House debates

Thursday, 17 September 2015

Matters of Public Importance

National Broadband Network

3:49 pm

Photo of Steve IronsSteve Irons (Swan, Liberal Party) Share this | Hansard source

It is always a pleasure to follow the member for Chifley; if nothing else, he is always entertaining. I am glad he did not show us his rocket! I will bring a Western Australian perspective to this debate. That the NBN in Western Australia was in an absolute shambles at the time of the election is often forgotten. You talked about going backwards, Member for Chifley. So let me take you back to September 2013—he is leaving; he does not want to hear this!—to the situation that the incoming Minister for Communications, now the Prime Minister, was faced with in Western Australia when the coalition was elected to government. At the time of the election, there was only a handful of premises connected. The work had basically stopped, with only 34 premises connected across the whole of Western Australia. It took six years for 34 premises. Well done! What an achievement!

The lead contractor, Syntheo, had announced it would be pulling out of the state and no longer continuing with the project in WA due to the difficulties it had in delivering anything. They also left a lot of subcontractors unpaid. That was all under Labor management. There were three separate investigations in WA into claims asbestos was mishandled in the rollout during the six years of Labor management, including in East Perth, Canning Vale and Victoria Park, which is in my electorate of Swan. There was also an investigation in the seat of Canning when the issue was raised by the former member, Don Randall.

The member moving this motion talked about mismanagement of the NBN. What was happening with the NBN in WA in 2013 was perhaps the worst type of mismanagement I have ever seen in my years in business and in government. The task facing the incoming minister was a massive one. As the then Minister for Communications said on 5 June 2014:

… it is much harder to get a project that has failed or that has been mismanaged back on track than it is to get a new project, from a greenfields start, on track.

But the minister has managed to turn the NBN around since the election, particularly in my electorate. It has become the electorate with the most advanced rollout of the NBN in Western Australia. You can see, by looking at the rollout map, that each of the four local government areas in my electorate now contain at least some areas where the NBN has been completed, is under construction or is in the build preparation phase, whereas in September 2013, under Labor, I think there were about 14 premises connected in my electorate.
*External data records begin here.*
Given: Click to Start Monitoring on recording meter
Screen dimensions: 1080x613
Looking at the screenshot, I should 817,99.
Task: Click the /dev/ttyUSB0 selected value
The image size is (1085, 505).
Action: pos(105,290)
But the legacy of Labor's mismanagement unfortunately continues in my electorate. In the time I have left I want to focus on the part of my electorate that has not yet been listed for connection to the NBN—the Ascot exchange which serves the majority of the City of Belmont. Within this exchange there are many areas where broadband speeds are poor—and there are a number of areas where it is impossible to connect to broadband or any internet at all. These blackspots are typically in the suburbs of Cloverdale and Kewdale. One of the frustrations of my constituents in these areas is that they are often told by Telstra, when they ring up, that they will be able to connect. The official coverage maps also show that there are connections available. However the reality on the Ascot exchange, as my constituents tell me in the many letters I receive, is very different. Typically, after going through a long process the people in these areas become resigned to the fact that they cannot connect.

Labor have let the people who live in the Ascot exchange area down in many ways. Back on 17 September 2007, exactly eight years ago today, the then member for Swan—Labor—wrote to a constituent in my electorate and said the following:

Labor's National Broadband Network will solve Ascot's broadband problems.'

He also wrote, in reference to how much broadband was going to cost:

Labor will invest up to $4.7 billion to establish the National Broadband Network in partnership with the private sector.
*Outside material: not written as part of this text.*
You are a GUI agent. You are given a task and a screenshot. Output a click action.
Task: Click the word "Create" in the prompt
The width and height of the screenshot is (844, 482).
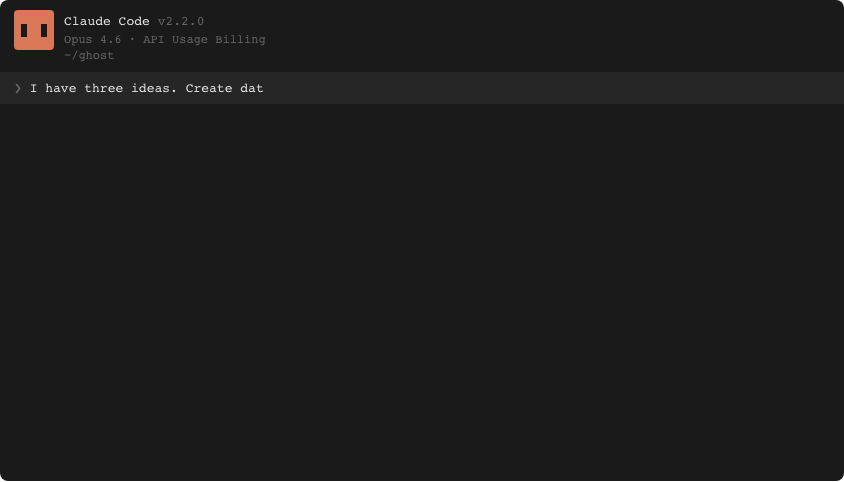[209, 88]

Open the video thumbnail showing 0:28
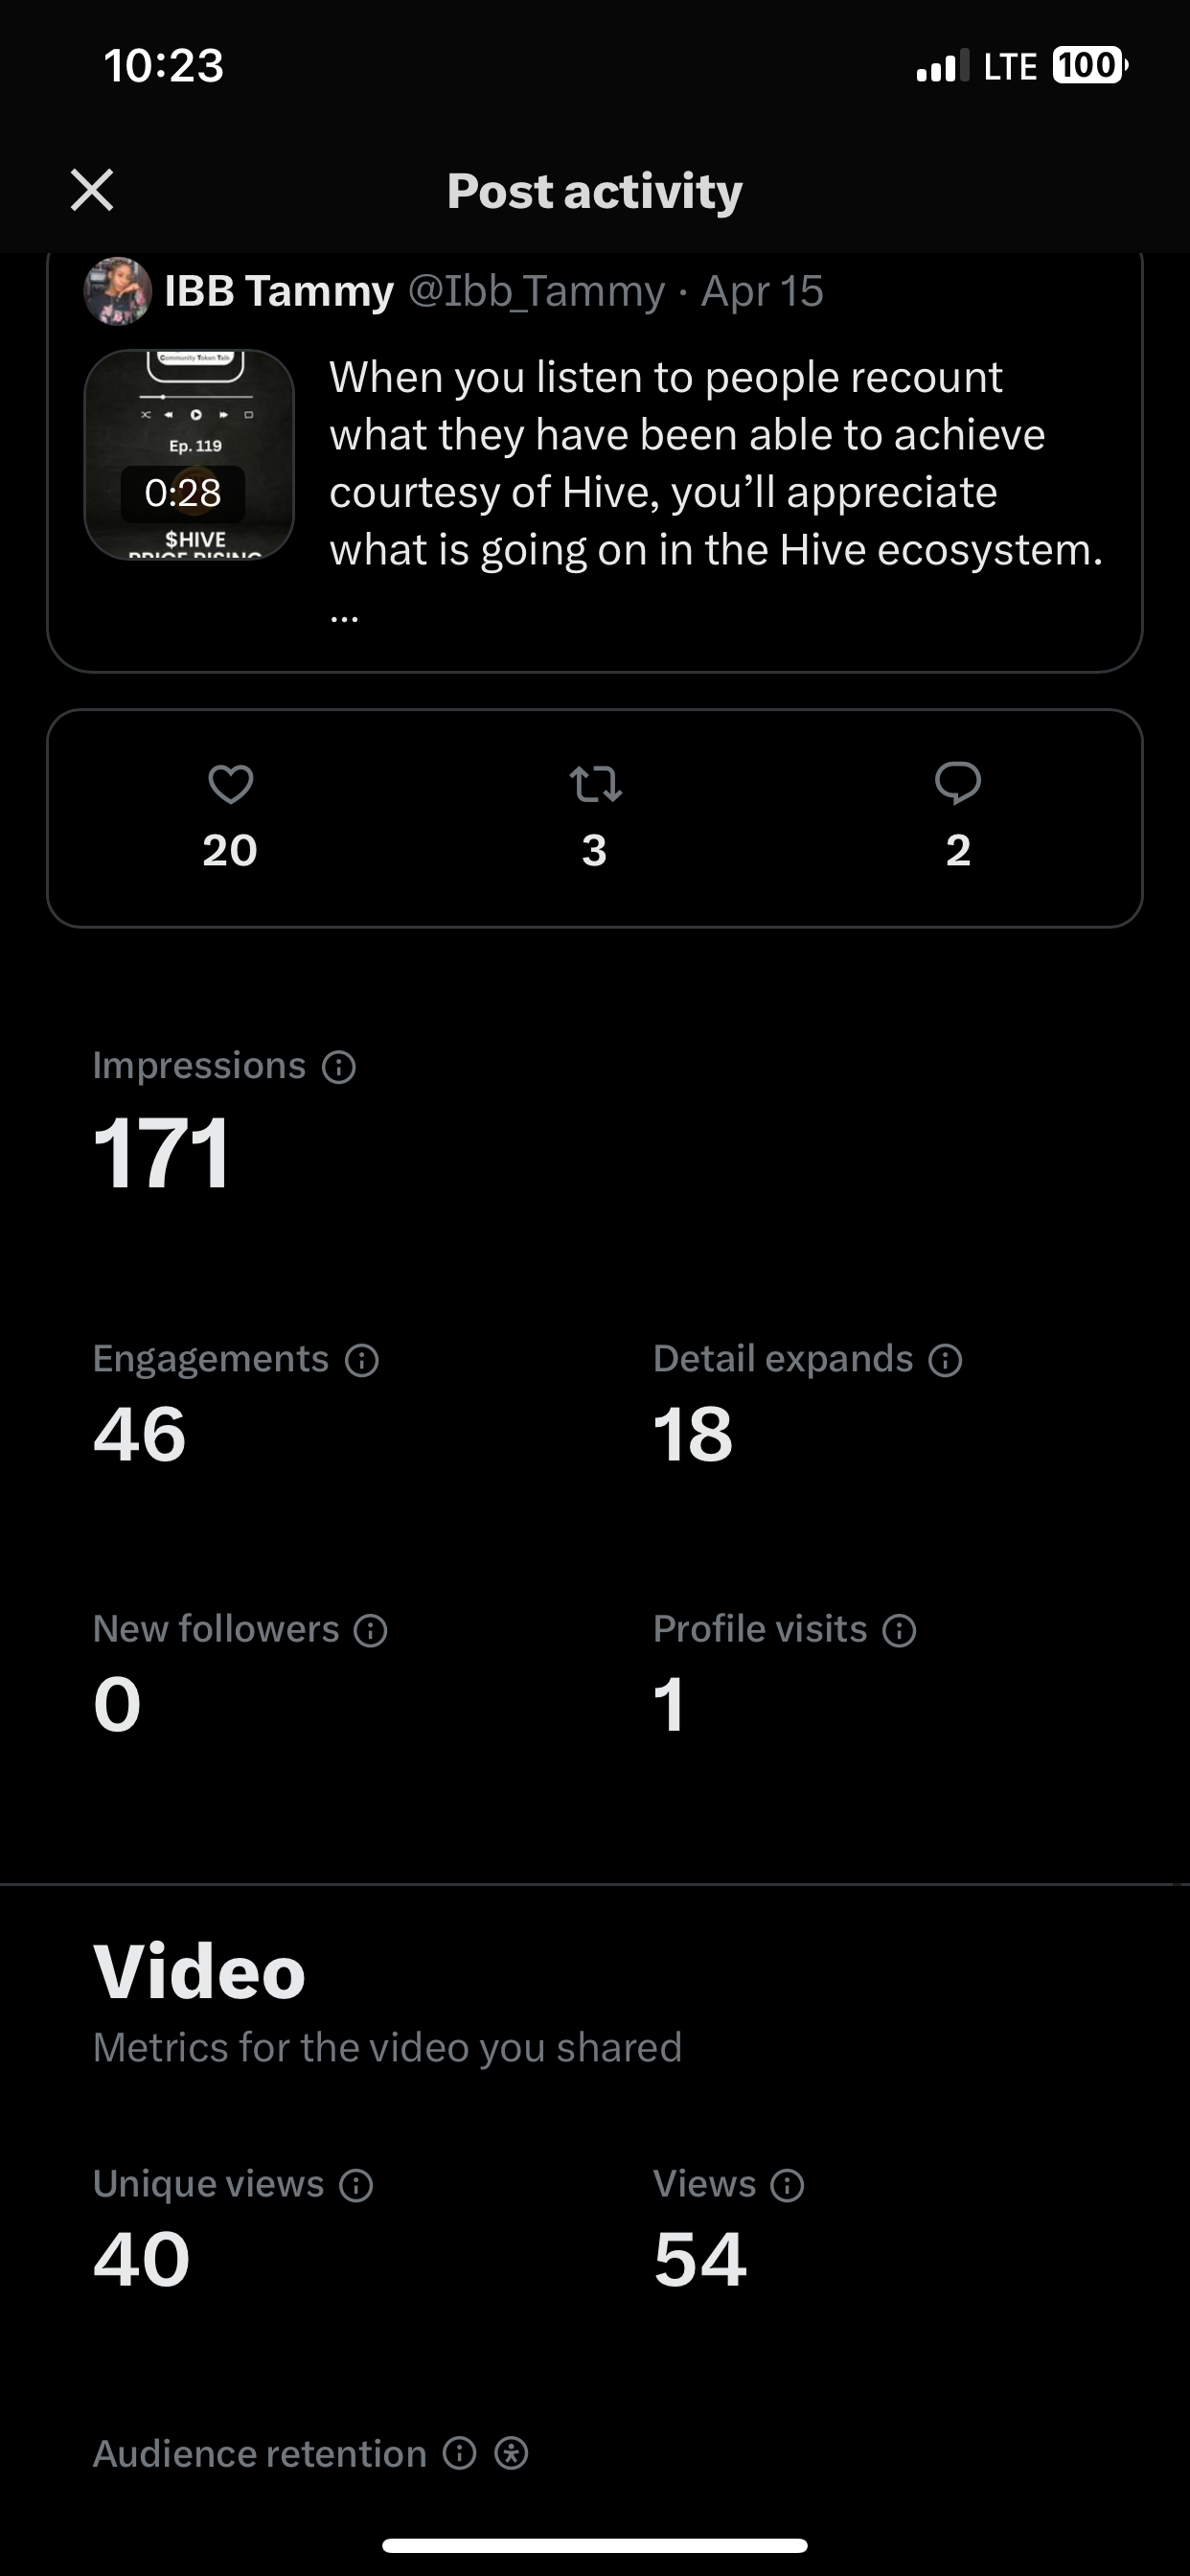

Where the hell did he get that figure of $4.7 billion from? Talk about an understatement by the Labor member for Swan, Kim Wilkie!

We then had six years of Labor government after Mr Wilkie had promised in that letter that Labor would fix the Ascot exchange. Early on in that time, in 2008, the Eastern Metropolitan Regional Council commissioned a detailed broadband blackspot survey of the Ascot exchange area, and this survey definitively documented all the problems in the area. This survey went on to become the basis of a submission to the federal Labor government for the Ascot exchange to be prioritised in the NBN. This submission was rated extremely high by the minister's own department. Yet, when the time for the rollout announcement came, Belmont and the Ascot exchange were left out by the Labor government. They let the people of Belmont down for political reasons—and with their mismanagement.